Kaddafî zengin olduğu için, İran'a bir yük teşkil etmiyordu; ama, petrol zenginliğine sahip olmayan istisnaî ülkelerden olan Suriye'de durum farklıydı ve Saddam Irak'ına karşı İran'a verdiği psikolojik desteğin bedelini bekliyordu İran'dan.. Ayrıca, Irak petrollerini Suriye üzerinden Doğu Akdeniz limanlarına taşıyan Irak'a ait petrol boru hattı da Hâfız Esed rejimi tarafından kesilmişti..

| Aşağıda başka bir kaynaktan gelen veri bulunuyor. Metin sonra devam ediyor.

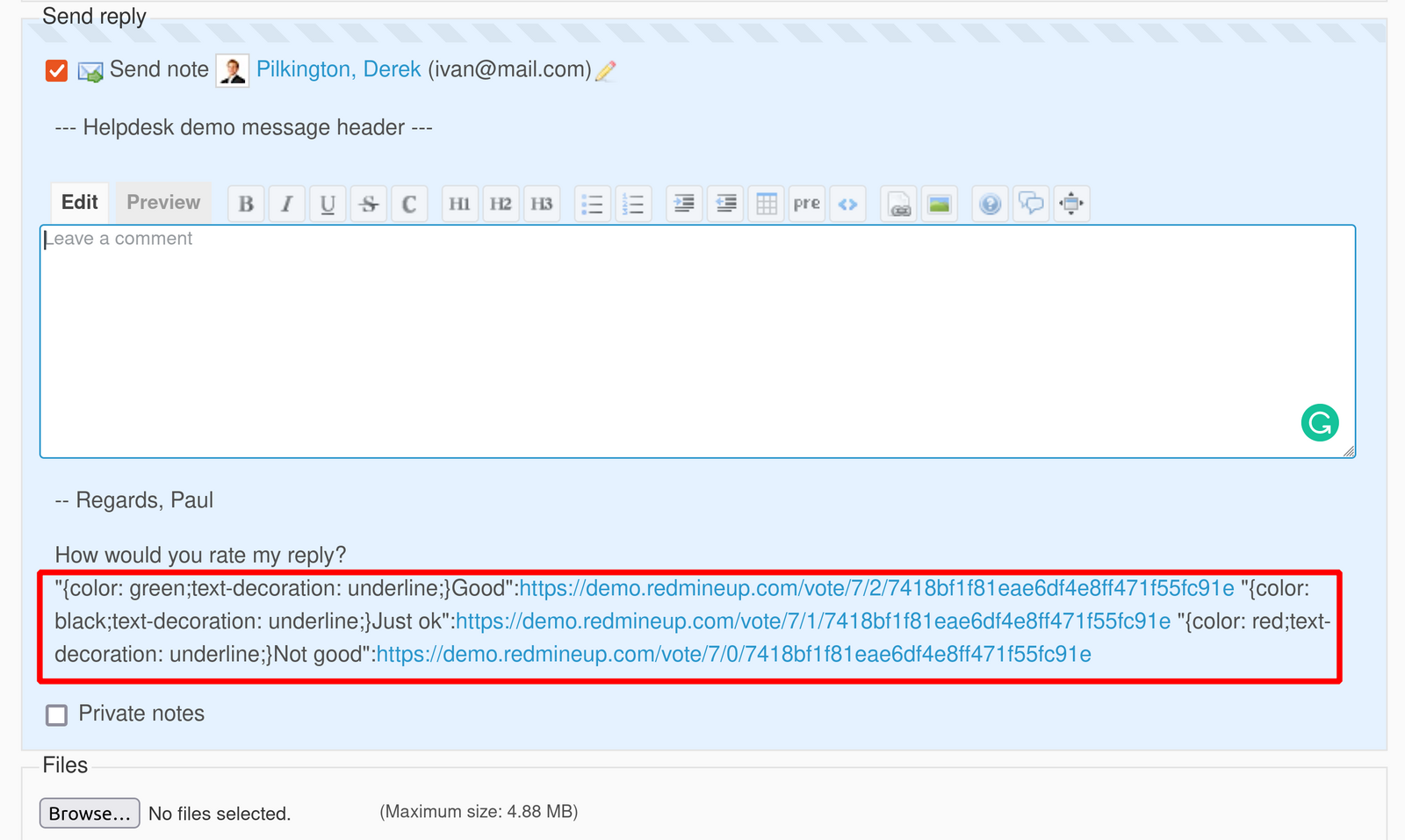Insert an unordered list

(x=592, y=203)
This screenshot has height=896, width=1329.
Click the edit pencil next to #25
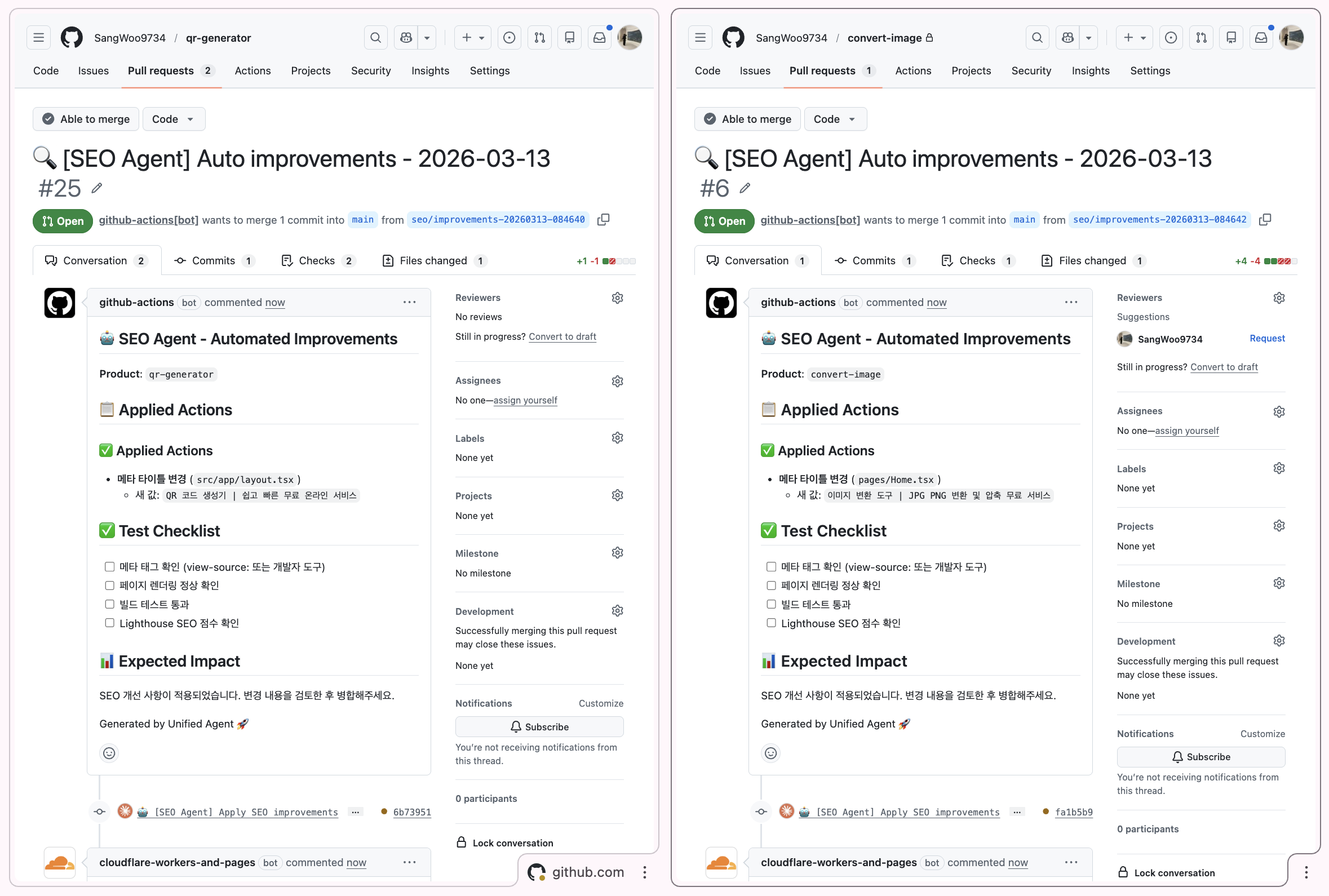[x=96, y=188]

Tabiatıyla bu durum, İran için büyük destek oluyor ve karşılığını da veriyordu, Esed rejimine.. Hâfız Esed rejimi de, başta 'İhvan'ul Muslimîn' (Müslüman Kardeşler) Teşkilatı olmak üzere, bütün İslamî cereyan ve grupları var gücüyle ezmeye çalışıyordu.. Bu arada, Hâfız Esed'in bölgedeki diğer Arap rejimlerinden de önemli haraçlar kopardığı ve nazlananlar olursa, onları iç güvenlikleri açısından sıkıntılarla karşı karşıya bırakması taktiği de biliniyordu..

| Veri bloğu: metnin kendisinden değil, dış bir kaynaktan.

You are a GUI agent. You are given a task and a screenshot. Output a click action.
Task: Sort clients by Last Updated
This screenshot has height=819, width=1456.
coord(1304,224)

Hâfız Esed'in başta Halep ve sonra da Hama'da uyguladığı ve on binlerce Müslümanın dünya hayatına mal olan cinayetleri ise bir başka korkunç ve trajik fasıldı.. Esrarengiz bir kimse olarak bilinen Hâfız Esed, 1971'den öldüğü Haziran-2000 yılına kadar 29 yıl, kamalizm benzeri bir korku düzeni oluşturmuştu.. Baas Partisi tarafından yerine geçirilen oğlu Beşşar Esed ise babasına nispetle daha mülayim bir görüntü vermeye çalışıyor idiyse de, Temmuz-2000'den 8 Aralık-2024 tarihine kadar 24 yıl boyunca da ülkenin asıl hâkim gücü, Baas Partisi teşkilatları, bizdeki tek parti diktatörlüğünün kalıntısı olan malûm muhalefet partisi gibi, her fırsatta kendi ideolojilerinin devlet demek olduğu havasıyla tahakkümlerini sürdürmekte, tavizsiz çalışıyorlardı..

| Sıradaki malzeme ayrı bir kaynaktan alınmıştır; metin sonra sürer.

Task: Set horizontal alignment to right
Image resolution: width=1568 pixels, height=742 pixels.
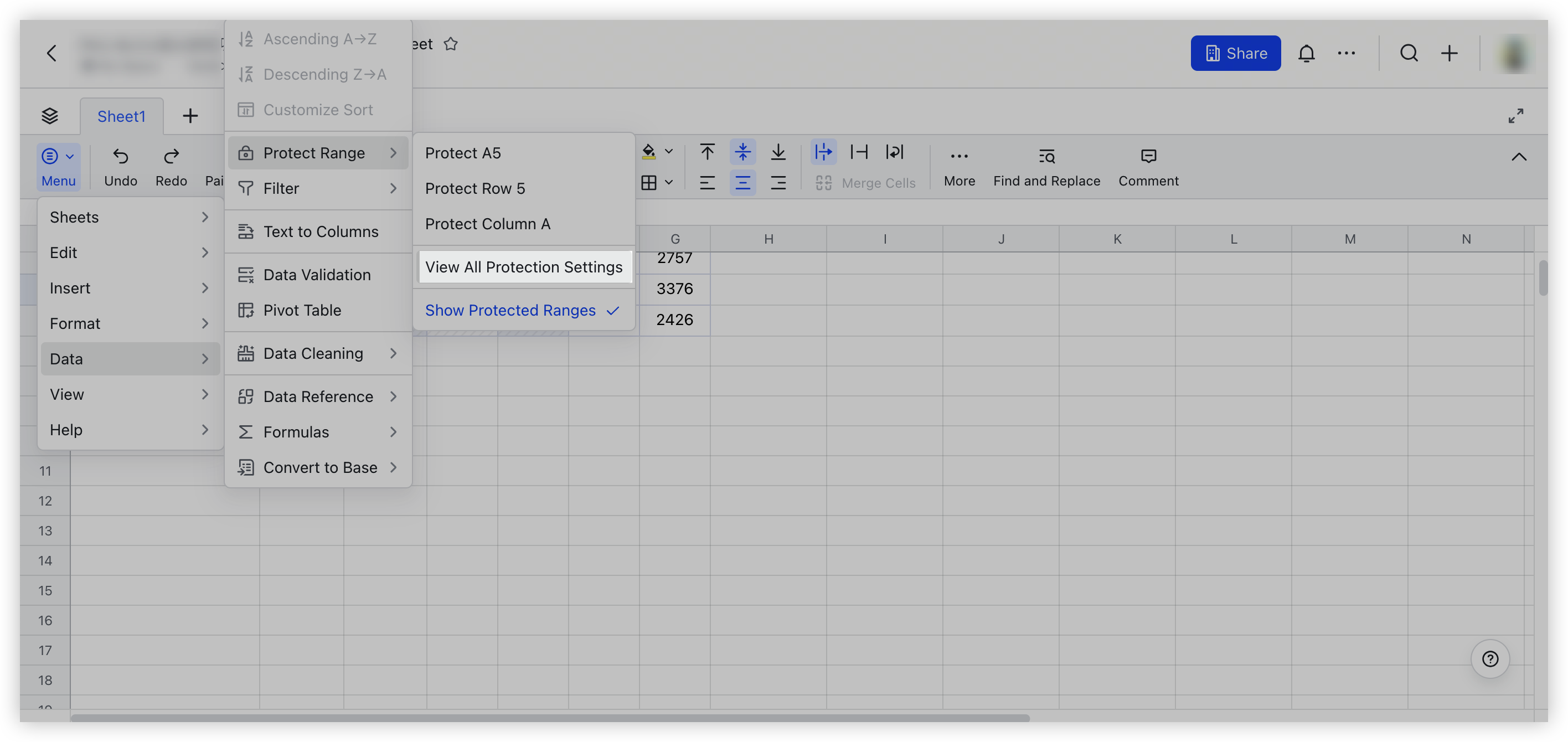Action: point(778,182)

Evet, bu zulüm saltanatı da nihayet, 8 Aralık 2024 günü beklenmeyen şekilde noktalandı ve tarihin karanlık dehlizlerindeki yerini aldı..
Suriye'de, geride kalan 1 yılın muhasebesini ve geleceğe dair tasavvurlarımızı da, İnşallah, Çarşamba günkü yazıda ele almaya çalışalım..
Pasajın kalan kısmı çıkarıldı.